YOUR INSTRUCTIONS: Return each of the entries below precisely, with no pictures in the result.

RAW DATA:
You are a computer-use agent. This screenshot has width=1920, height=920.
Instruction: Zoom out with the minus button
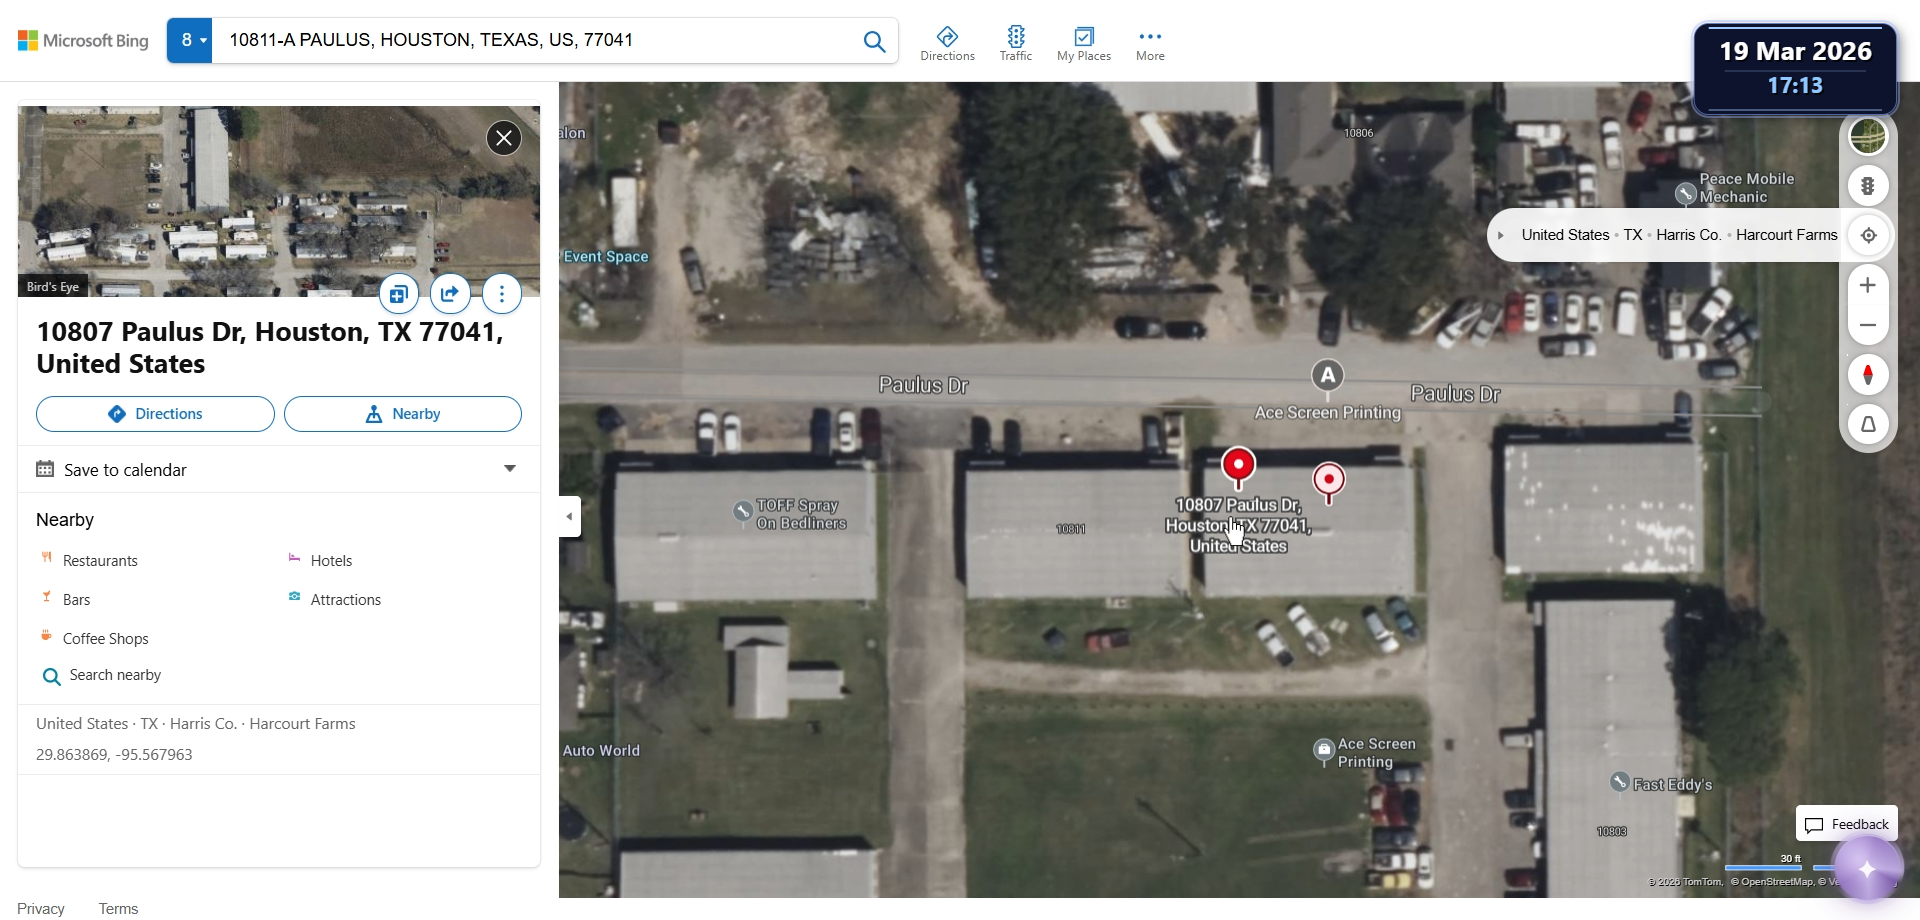click(1868, 326)
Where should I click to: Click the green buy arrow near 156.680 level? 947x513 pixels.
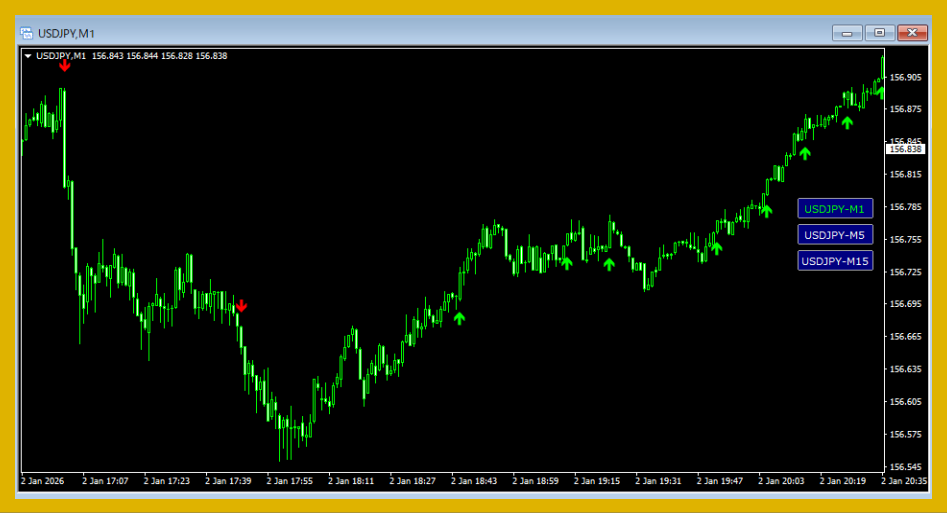point(459,318)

EXPECTED OUTPUT:
You are a computer-use agent. This screenshot has width=1920, height=920.
Instruction: Zoom out with the minus button
click(1868, 326)
Where should I click to: Click the green buy arrow near 156.680 level? 947x513 pixels.
point(459,318)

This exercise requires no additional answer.